Despite their differences, these approaches reflect a shared understanding: control over digital infrastructure and data flows is essential to safeguarding sovereignty, national interests, and economic growth. Each country has adopted approaches that mirror its political history and current conditions. China adopted a state-centric model with parallel Chinese-made version of each and every platform; the US maintained a market-driven model adopting a laissez-faire approach where companies are in control; India has developed a public digital infrastructure; South Africa relies on regulatory control alongside foreign infrastructure; and Europe has prioritised democratic values while seeking to enhance strategic autonomy through initiatives such as EuroStack.
In the foreseeable future, these strategies are likely to persist.

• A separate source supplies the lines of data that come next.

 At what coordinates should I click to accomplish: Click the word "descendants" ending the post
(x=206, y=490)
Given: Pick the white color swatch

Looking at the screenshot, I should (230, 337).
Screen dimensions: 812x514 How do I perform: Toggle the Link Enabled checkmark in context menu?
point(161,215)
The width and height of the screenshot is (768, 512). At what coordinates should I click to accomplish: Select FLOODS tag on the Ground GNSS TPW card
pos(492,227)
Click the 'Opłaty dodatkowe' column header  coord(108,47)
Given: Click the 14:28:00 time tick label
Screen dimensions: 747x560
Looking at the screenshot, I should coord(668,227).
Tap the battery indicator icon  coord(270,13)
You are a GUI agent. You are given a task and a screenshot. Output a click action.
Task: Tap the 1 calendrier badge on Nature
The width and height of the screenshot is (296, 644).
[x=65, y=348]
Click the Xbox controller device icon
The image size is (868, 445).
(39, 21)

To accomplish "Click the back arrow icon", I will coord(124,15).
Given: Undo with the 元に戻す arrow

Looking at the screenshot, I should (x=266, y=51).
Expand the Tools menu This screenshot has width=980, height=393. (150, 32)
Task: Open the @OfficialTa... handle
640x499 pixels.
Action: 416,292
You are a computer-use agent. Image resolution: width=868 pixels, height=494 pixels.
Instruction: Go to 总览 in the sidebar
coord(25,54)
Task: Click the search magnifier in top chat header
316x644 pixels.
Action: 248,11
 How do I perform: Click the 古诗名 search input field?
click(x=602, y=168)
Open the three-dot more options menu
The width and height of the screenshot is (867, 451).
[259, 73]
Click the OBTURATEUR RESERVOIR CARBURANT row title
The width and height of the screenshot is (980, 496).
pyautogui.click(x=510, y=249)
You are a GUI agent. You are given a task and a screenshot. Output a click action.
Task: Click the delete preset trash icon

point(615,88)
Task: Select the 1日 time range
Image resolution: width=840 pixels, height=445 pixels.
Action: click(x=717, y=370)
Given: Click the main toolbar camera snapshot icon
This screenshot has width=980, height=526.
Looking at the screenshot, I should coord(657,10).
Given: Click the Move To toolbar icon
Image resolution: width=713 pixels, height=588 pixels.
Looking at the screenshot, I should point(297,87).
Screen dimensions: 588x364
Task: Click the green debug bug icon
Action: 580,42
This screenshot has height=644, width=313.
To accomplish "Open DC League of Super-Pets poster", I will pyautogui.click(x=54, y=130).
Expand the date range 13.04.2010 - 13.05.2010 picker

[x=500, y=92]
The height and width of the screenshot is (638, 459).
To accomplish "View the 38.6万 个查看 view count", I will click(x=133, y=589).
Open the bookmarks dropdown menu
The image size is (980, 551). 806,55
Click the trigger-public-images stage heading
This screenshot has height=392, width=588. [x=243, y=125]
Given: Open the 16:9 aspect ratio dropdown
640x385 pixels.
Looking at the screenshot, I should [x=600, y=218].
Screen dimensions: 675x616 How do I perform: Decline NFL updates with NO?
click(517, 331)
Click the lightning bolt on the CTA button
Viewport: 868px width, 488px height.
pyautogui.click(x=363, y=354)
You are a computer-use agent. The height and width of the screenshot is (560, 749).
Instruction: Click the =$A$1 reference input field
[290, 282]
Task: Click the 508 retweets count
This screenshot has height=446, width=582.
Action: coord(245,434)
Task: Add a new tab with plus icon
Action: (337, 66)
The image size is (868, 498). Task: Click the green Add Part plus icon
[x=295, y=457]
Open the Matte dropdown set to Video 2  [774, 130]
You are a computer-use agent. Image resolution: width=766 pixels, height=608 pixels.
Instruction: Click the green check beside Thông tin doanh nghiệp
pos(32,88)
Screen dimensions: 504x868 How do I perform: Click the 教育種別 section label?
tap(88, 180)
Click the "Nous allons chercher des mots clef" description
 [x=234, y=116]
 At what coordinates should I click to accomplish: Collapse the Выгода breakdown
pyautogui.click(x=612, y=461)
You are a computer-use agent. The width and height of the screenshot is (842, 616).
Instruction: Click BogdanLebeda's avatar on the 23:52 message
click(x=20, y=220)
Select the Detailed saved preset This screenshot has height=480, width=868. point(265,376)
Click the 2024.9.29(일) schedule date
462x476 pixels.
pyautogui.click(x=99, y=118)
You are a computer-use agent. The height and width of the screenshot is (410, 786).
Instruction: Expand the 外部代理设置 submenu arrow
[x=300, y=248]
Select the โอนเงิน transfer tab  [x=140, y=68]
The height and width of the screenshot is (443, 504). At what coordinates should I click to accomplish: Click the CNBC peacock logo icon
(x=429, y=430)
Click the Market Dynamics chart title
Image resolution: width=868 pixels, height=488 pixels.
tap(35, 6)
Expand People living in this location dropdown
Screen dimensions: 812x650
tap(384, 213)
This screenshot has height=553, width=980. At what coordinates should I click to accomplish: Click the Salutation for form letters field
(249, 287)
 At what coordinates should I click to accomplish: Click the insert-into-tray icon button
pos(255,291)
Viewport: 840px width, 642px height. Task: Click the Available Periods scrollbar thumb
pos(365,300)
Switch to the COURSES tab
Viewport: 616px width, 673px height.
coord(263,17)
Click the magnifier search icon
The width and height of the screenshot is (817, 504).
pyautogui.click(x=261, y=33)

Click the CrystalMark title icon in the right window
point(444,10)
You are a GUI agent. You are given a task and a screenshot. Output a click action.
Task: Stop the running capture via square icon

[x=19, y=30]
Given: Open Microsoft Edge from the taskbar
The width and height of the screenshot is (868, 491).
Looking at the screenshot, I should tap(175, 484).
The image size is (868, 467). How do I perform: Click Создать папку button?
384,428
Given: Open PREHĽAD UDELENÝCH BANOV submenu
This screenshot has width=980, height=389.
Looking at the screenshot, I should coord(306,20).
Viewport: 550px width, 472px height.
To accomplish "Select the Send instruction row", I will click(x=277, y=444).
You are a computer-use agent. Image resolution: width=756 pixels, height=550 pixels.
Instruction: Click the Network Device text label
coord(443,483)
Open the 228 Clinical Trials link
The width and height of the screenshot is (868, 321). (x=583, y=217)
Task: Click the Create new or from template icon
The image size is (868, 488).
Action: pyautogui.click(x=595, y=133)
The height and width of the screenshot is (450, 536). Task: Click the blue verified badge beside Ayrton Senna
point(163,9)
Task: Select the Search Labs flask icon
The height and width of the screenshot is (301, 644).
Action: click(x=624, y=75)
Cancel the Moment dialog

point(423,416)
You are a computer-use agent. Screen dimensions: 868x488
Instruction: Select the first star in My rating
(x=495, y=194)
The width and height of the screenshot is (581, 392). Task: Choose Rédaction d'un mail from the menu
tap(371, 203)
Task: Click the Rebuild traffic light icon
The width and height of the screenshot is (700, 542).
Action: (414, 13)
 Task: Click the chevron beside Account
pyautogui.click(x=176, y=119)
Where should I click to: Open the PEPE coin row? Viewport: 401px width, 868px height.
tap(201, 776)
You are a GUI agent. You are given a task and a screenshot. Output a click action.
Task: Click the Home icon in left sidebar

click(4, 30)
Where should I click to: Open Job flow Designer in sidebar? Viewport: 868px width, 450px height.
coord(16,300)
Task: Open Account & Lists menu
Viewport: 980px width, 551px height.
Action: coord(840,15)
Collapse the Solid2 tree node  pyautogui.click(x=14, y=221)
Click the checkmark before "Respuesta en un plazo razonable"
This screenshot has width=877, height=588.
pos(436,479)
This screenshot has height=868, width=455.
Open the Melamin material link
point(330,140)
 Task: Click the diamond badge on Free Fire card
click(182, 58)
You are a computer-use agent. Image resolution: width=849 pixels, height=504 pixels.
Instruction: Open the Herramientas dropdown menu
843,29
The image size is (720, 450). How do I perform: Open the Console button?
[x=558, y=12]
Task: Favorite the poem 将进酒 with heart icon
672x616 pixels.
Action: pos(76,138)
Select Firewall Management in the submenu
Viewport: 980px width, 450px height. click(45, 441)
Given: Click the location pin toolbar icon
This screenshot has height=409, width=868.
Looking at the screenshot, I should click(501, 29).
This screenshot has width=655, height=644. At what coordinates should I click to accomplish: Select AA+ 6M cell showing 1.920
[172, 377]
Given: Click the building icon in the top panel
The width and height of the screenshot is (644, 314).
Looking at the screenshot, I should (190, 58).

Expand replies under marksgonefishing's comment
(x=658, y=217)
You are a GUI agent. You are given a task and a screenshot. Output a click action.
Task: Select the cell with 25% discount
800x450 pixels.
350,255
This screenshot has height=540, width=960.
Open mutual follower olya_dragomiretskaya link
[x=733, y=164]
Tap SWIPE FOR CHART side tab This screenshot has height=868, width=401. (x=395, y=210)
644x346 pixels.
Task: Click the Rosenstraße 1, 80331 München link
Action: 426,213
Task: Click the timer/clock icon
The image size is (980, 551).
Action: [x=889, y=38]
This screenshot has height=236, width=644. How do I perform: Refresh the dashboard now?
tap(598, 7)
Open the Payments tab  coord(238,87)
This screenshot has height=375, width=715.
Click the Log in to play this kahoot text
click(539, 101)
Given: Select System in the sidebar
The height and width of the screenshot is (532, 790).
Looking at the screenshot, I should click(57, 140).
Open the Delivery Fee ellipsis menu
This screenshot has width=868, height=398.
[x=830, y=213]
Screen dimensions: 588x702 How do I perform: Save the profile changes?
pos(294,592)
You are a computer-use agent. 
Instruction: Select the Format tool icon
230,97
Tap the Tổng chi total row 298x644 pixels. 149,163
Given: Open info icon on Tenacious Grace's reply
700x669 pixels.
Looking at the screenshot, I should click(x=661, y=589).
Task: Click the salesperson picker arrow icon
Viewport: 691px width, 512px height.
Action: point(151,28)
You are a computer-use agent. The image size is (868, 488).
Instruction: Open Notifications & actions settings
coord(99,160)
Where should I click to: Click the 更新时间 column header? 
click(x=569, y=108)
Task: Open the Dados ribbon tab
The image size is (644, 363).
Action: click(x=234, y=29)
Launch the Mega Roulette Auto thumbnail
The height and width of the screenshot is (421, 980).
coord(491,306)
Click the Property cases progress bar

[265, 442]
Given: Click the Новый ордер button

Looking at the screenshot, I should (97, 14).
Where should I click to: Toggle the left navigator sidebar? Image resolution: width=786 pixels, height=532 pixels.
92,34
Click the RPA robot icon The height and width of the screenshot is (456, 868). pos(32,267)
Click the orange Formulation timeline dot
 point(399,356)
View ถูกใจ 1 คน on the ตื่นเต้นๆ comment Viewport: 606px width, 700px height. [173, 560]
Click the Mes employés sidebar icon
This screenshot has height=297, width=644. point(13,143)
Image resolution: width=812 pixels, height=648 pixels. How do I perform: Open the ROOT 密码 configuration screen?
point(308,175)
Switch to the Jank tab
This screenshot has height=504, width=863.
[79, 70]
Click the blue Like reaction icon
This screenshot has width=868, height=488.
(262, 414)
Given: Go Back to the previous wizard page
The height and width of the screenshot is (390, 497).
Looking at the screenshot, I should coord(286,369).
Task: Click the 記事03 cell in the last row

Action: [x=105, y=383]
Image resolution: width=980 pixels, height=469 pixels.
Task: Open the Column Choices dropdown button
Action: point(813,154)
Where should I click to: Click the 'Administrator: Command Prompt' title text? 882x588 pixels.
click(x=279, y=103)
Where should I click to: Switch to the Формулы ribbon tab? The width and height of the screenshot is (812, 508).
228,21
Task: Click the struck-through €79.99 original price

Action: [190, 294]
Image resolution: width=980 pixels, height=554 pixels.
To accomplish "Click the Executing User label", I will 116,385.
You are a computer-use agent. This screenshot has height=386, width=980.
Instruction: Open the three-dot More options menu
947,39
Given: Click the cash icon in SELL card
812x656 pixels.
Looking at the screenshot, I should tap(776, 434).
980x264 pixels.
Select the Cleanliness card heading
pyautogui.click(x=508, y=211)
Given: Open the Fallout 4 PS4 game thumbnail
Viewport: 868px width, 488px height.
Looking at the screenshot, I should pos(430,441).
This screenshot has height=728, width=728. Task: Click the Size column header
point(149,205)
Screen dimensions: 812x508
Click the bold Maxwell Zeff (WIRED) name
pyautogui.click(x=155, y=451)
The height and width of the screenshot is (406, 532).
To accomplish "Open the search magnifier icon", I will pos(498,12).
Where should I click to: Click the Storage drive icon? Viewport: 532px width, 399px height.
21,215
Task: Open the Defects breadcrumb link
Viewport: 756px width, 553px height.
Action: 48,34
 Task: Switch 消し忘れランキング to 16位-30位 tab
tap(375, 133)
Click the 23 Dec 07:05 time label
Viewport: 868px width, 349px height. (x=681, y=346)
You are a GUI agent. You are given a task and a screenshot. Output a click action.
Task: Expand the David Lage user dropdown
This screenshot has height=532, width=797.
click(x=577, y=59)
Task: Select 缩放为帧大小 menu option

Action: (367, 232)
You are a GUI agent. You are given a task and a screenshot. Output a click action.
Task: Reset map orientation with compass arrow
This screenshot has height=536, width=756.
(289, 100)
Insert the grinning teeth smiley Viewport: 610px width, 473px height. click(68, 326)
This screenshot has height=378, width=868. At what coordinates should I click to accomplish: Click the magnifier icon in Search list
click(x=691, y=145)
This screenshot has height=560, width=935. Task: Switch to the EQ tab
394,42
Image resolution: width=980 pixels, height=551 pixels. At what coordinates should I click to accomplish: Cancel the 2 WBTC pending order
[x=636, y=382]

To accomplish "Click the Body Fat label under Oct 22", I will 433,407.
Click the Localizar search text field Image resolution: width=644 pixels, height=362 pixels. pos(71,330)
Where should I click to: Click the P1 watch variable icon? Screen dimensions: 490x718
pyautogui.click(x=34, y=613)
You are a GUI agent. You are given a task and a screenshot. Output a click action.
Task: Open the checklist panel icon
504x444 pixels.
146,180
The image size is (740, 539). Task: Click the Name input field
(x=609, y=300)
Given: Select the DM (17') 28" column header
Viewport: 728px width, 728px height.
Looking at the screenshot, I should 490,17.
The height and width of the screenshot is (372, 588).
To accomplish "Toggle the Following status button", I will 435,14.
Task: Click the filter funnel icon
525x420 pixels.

China will continue to retain strong state control and seek higher levels of independence, thus tensions with Taiwan region are bound to remain high, as it represents one of the missing pieces in China’s domestically built digital sphere. The US is unlikely to revert course in favour of a more federated approach; however, in terms of regulation, several states are constantly enacting legislation to enhance data protection and privacy (DLA Piper, n.d.). Middle powers will probably take on the South African approach, as it is both economically sustainable and efficient in terms of guarantees. Europe will most certainly keep focusing on the normative aspect; however, it will need to choose whether to move forward with the massive investment required to promote Europe-led services and platforms. As these divergent strategies consolidate, regulatory fragmentation is likely to deepen, reducing global interoperability and increasing compliance burdens for companies operating across jurisdictions. Yet this fragmentation is itself a reflection of a broader structural shift: digital control is increasingly understood as a core component of state power.
In conclusion, digital sovereignty and strategic autonomy are no longer optional. In a world where growth depends on digital services, control over the digital stack directly translates into political power, digital dependency is a vulnerability, and the digital domain becomes a target of hybrid warfare. To avoid becoming a digital colony, digital sovereignty is crucial.